◆ **Instruction**: Reproduce each of the following records verbatim, one line at a time, with no changes.

◆ **Data to process**:
[Begin]

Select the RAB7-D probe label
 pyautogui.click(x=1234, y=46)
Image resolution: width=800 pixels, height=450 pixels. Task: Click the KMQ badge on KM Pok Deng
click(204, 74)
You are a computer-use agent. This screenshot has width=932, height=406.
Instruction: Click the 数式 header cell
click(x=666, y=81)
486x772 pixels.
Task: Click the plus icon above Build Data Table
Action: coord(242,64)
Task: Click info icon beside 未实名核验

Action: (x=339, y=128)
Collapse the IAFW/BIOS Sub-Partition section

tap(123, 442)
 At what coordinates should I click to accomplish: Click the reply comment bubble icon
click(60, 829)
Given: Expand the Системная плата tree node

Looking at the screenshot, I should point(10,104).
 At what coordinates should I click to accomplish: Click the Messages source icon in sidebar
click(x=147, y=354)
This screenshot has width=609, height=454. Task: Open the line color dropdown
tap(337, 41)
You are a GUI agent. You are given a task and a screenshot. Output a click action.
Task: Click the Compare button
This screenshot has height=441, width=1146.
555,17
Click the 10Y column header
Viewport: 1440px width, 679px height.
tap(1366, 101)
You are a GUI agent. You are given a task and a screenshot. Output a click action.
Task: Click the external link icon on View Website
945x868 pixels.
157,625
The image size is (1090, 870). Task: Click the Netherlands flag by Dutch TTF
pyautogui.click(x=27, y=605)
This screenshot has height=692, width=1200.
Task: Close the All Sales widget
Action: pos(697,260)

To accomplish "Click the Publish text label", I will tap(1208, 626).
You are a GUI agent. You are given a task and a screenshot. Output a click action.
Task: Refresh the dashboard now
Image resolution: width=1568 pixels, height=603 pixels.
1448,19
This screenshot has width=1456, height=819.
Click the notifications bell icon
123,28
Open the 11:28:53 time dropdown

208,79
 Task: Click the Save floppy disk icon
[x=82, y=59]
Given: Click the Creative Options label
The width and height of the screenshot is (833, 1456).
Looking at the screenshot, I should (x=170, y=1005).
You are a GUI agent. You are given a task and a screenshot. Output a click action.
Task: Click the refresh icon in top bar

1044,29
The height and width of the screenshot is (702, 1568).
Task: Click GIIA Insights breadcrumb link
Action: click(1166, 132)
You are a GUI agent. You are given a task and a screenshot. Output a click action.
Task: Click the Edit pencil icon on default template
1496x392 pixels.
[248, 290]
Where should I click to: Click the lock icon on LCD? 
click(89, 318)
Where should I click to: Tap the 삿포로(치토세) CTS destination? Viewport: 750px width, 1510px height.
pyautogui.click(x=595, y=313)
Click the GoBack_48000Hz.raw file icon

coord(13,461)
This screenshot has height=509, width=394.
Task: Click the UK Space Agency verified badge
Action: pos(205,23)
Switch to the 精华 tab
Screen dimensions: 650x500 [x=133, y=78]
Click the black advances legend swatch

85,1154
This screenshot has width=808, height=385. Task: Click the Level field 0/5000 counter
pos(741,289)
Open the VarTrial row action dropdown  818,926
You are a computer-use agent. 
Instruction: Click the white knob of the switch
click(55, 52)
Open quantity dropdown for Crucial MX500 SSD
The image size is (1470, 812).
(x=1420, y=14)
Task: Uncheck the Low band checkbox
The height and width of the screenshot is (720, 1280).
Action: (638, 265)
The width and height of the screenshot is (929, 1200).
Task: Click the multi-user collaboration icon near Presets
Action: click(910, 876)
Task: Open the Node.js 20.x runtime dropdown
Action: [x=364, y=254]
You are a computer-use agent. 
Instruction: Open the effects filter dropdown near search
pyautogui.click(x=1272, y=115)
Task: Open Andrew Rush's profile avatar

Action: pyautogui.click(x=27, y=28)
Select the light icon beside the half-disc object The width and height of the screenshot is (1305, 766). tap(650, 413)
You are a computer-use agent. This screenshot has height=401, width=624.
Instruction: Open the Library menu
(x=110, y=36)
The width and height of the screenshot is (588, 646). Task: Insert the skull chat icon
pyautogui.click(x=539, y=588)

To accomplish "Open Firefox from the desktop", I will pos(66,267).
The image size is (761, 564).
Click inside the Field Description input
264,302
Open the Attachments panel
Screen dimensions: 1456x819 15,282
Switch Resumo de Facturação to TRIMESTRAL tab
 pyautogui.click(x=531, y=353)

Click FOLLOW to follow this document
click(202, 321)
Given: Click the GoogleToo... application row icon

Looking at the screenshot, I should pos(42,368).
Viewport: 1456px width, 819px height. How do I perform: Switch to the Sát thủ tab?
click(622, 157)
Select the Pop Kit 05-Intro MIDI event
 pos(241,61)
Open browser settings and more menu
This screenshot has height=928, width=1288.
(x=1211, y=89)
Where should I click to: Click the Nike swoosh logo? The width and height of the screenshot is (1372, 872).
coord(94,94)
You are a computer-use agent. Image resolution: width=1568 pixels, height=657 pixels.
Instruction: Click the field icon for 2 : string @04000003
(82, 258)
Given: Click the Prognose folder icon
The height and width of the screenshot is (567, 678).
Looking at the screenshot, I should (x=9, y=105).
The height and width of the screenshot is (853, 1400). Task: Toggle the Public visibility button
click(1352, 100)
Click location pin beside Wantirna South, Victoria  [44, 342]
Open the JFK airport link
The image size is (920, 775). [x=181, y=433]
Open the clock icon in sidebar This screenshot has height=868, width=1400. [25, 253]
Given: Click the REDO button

[End]

◆ **Completed exercise**:
Select the RAB7-D probe label
 pyautogui.click(x=1234, y=46)
Image resolution: width=800 pixels, height=450 pixels. Task: Click the KMQ badge on KM Pok Deng
click(204, 74)
You are a computer-use agent. This screenshot has width=932, height=406.
Instruction: Click the 数式 header cell
click(x=666, y=81)
486x772 pixels.
Task: Click the plus icon above Build Data Table
Action: coord(242,64)
Task: Click info icon beside 未实名核验

Action: (x=339, y=128)
Collapse the IAFW/BIOS Sub-Partition section

tap(123, 442)
 At what coordinates should I click to accomplish: Click the reply comment bubble icon
click(60, 829)
Given: Expand the Системная плата tree node

Looking at the screenshot, I should point(10,104).
 At what coordinates should I click to accomplish: Click the Messages source icon in sidebar
click(x=147, y=354)
This screenshot has width=609, height=454. Task: Open the line color dropdown
tap(337, 41)
You are a GUI agent. You are given a task and a screenshot. Output a click action.
Task: Click the Compare button
This screenshot has height=441, width=1146.
555,17
Click the 10Y column header
Viewport: 1440px width, 679px height.
tap(1366, 101)
You are a GUI agent. You are given a task and a screenshot. Output a click action.
Task: Click the external link icon on View Website
945x868 pixels.
157,625
The image size is (1090, 870). Task: Click the Netherlands flag by Dutch TTF
pyautogui.click(x=27, y=605)
This screenshot has height=692, width=1200.
Task: Close the All Sales widget
Action: pos(697,260)

To accomplish "Click the Publish text label", I will tap(1208, 626).
You are a GUI agent. You are given a task and a screenshot. Output a click action.
Task: Refresh the dashboard now
Image resolution: width=1568 pixels, height=603 pixels.
1448,19
This screenshot has width=1456, height=819.
Click the notifications bell icon
123,28
Open the 11:28:53 time dropdown

208,79
 Task: Click the Save floppy disk icon
[x=82, y=59]
Given: Click the Creative Options label
The width and height of the screenshot is (833, 1456).
Looking at the screenshot, I should (x=170, y=1005).
You are a GUI agent. You are given a task and a screenshot. Output a click action.
Task: Click the refresh icon in top bar

1044,29
The height and width of the screenshot is (702, 1568).
Task: Click GIIA Insights breadcrumb link
Action: click(1166, 132)
You are a GUI agent. You are given a task and a screenshot. Output a click action.
Task: Click the Edit pencil icon on default template
1496x392 pixels.
[248, 290]
Where should I click to: Click the lock icon on LCD? 
click(89, 318)
Where should I click to: Tap the 삿포로(치토세) CTS destination? Viewport: 750px width, 1510px height.
pyautogui.click(x=595, y=313)
Click the GoBack_48000Hz.raw file icon

coord(13,461)
This screenshot has height=509, width=394.
Task: Click the UK Space Agency verified badge
Action: pos(205,23)
Switch to the 精华 tab
Screen dimensions: 650x500 [x=133, y=78]
Click the black advances legend swatch

85,1154
This screenshot has width=808, height=385. Task: Click the Level field 0/5000 counter
pos(741,289)
Open the VarTrial row action dropdown  818,926
You are a computer-use agent. 
Instruction: Click the white knob of the switch
click(55, 52)
Open quantity dropdown for Crucial MX500 SSD
The image size is (1470, 812).
(x=1420, y=14)
Task: Uncheck the Low band checkbox
The height and width of the screenshot is (720, 1280).
Action: (638, 265)
The width and height of the screenshot is (929, 1200).
Task: Click the multi-user collaboration icon near Presets
Action: click(910, 876)
Task: Open the Node.js 20.x runtime dropdown
Action: [x=364, y=254]
You are a computer-use agent. 
Instruction: Open the effects filter dropdown near search
pyautogui.click(x=1272, y=115)
Task: Open Andrew Rush's profile avatar

Action: pyautogui.click(x=27, y=28)
Select the light icon beside the half-disc object The width and height of the screenshot is (1305, 766). tap(650, 413)
You are a computer-use agent. This screenshot has height=401, width=624.
Instruction: Open the Library menu
(x=110, y=36)
The width and height of the screenshot is (588, 646). Task: Insert the skull chat icon
pyautogui.click(x=539, y=588)

To accomplish "Open Firefox from the desktop", I will pos(66,267).
The image size is (761, 564).
Click inside the Field Description input
264,302
Open the Attachments panel
Screen dimensions: 1456x819 15,282
Switch Resumo de Facturação to TRIMESTRAL tab
 pyautogui.click(x=531, y=353)

Click FOLLOW to follow this document
click(202, 321)
Given: Click the GoogleToo... application row icon

Looking at the screenshot, I should pos(42,368).
Viewport: 1456px width, 819px height. How do I perform: Switch to the Sát thủ tab?
click(622, 157)
Select the Pop Kit 05-Intro MIDI event
 pos(241,61)
Open browser settings and more menu
This screenshot has height=928, width=1288.
(x=1211, y=89)
Where should I click to: Click the Nike swoosh logo? The width and height of the screenshot is (1372, 872).
coord(94,94)
You are a computer-use agent. Image resolution: width=1568 pixels, height=657 pixels.
Instruction: Click the field icon for 2 : string @04000003
(82, 258)
Given: Click the Prognose folder icon
The height and width of the screenshot is (567, 678).
Looking at the screenshot, I should (x=9, y=105).
The height and width of the screenshot is (853, 1400). Task: Toggle the Public visibility button
click(1352, 100)
Click location pin beside Wantirna South, Victoria  [44, 342]
Open the JFK airport link
The image size is (920, 775). [x=181, y=433]
Open the clock icon in sidebar This screenshot has height=868, width=1400. [25, 253]
Given: Click the REDO button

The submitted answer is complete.